Fast and furious

Times Staff Writer

The most excitement the desert outside Palmdale ordinarily sees is tumbleweed skittering across the dust. But every Thanksgiving weekend, this strip of nothingness 30 miles north of L.A. is made over with a bit of shine and sparkle for A Day in the Dirt, the annual motocross-meets-the-movies event with rides and races, bands and barbecues, costumes, even skydiving.

In typical over-the-top Hollywood fashion, the racetrack has also been spiffed up with a bit of dramatic flair. Combining the two tracks at L.A. County Raceway into one, the 2 1/2-mile dirt track that is the focal point of the weekend features not only a mudhole jump but also a barn facade for riders to fly through.

By Friday, when the three-day event kicks off, a virtual city will have cropped up alongside the track. Decorated with couches and Christmas lights, and ringed by a white-picket fence, the Day in the Dirt camp is a lot like the artsy, Mojave Desert free-for-all Burning Man, but with bikes.

Held Thanksgiving weekend because it is the only four-day holiday in the film industry, A Day in the Dirt was just that -- a single day -- when it started in 1998. Two hundred were expected that year; 1,000 showed up. It expanded to three days in 1999.
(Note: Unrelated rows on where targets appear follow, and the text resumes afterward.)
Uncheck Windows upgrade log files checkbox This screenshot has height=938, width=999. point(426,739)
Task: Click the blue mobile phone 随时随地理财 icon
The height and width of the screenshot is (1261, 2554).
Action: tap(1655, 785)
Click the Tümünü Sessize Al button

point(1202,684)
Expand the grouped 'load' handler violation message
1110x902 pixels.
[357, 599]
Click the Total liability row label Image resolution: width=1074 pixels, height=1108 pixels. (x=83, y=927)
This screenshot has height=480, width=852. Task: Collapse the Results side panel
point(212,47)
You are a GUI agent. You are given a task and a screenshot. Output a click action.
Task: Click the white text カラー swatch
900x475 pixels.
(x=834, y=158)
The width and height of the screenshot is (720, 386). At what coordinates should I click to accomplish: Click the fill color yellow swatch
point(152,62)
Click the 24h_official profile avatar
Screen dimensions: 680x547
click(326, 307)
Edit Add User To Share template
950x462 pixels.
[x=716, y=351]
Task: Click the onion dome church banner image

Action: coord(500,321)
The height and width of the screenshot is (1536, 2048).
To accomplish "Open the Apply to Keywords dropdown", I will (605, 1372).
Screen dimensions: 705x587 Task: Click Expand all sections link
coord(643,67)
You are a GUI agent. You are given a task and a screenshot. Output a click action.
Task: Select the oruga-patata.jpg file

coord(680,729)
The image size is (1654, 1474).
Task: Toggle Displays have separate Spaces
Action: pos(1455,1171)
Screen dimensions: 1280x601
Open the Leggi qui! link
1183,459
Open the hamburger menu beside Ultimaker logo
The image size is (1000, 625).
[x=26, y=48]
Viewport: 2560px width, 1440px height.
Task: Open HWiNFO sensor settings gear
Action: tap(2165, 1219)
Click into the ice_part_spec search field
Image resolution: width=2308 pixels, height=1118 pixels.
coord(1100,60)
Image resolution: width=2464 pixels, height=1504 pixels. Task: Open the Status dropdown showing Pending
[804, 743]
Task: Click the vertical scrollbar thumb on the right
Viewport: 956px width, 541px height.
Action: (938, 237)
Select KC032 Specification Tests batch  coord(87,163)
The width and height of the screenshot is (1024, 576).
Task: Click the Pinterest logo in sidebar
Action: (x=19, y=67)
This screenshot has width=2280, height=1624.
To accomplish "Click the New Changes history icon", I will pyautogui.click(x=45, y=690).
Now in its sixth year, the event is expected to draw 5,000 spectators and 800 riders -- 200 stuntmen and -women, 300 extreme athletes and 300 miscellaneous film industry folk -- "grips, electricians, hairdressers, craft service, everything," said co-founder Jimmy Roberts, 36.

A career stuntman who has been riding dirt bikes since he was 4 years old, Roberts has done motorcycle stunts for dozens of top-tier films, including "M:I-2" ("Mission: Impossible 2"), "The Fast and the Furious" and the upcoming Ben Affleck thriller "Paycheck." He came up with the idea for A Day in the Dirt with his friend and fellow stuntman Kenny Alexander, 41.

Both Roberts' and Alexander's fathers were members of the Viewfinders, a movie-industry motorcycle club that hosted similar races in the '60s. Alexander's father was an electrician for the movies who also founded the Indian Dunes motorcycle park; Roberts' father is a legendary racer and stuntman who won 28 consecutive desert races in his day and, at age 61, will rev up and race this weekend.

Speed TV, a cable channel devoted to car and motorcycle racing, has said that A Day in the Dirt, with dozens of motorcycle superstars both old and young, has more past and present champions on the line at one time than any other race in history.

This year is no different. Motocross champ Jeff Ward and all-time supercross winner Jeremy McGrath are just two of the names who will be racing this weekend.

"This is probably the only event that an everyday Joe can hang out with a superstar and camp with them and be in line to buy a Pepsi with them and be on the race course with 'em," said Troy Lee, 42, one of the event's sponsors.

Like Von Dutch, the California artist who defined the art of motorcycle pinstriping in the '50s and '60s, Lee is the artist whose gear and helmets define and dominate the look of today's extreme sports.

A major sponsor of today's top extreme athletes (from motocross and supercross to BMX and auto racing), Lee also has designed gear and bikes for a number of movies, including last summer's "Charlie's Angels: Full Throttle."

A sponsor of A Day in the Dirt since its second year, Lee is the main reason why the event is now as much about extreme sports as about the movies. According to Lee, it's a perfectly symbiotic relationship.

"They both idolize each other," he said.

During A Day in the Dirt, racers from both worlds will face off in a variety of events, including the Moto-A-Gogo, in which two-man teams take turns riding the course, and the Coup de Grace Survival Race, in which it's every man for himself for more than two grueling hours.

With so much talent on the track, you'd expect a little cash to change hands, but no money is at stake -- just goofball trophies.

In previous years, winners have taken home Elvis mannequins and painted refrigerators.

"A lot of these guys don't jump on anything unless they're making $50,000 or $100,000," said Lee. "These guys are out there just for fun."

Set to a soundtrack of buzzing motorbikes, A Day in the Dirt is a loud and colorful affair. With riders decked out in thousands of dollars' worth of splashy motocross gear, mini-skirted women cheering during Moto-A-Gogo and kids running around in layers of Mardi Gras beads, it is more than a race.

According to Alexander, "It's a party, a celebration, a reunion."

Susan Carpenter can be contacted at


A Day in the Dirt

Where: Los Angeles County Raceway, Palmdale

When: Fri.-Sun. Gates open at

7 a.m. Fri., with last practice at

3 p.m.; 6:30 a.m. Sat., last event

at 2 p.m.; 6:30 a.m. Sun., last

event at 12:30 p.m.

Cost: Adults, Fri. $10, Sat. & Sun. $15, 3-day pass $25; kids, Fri. $5, Sat. & Sun. $10, 3-day pass $15; 5 and under, free.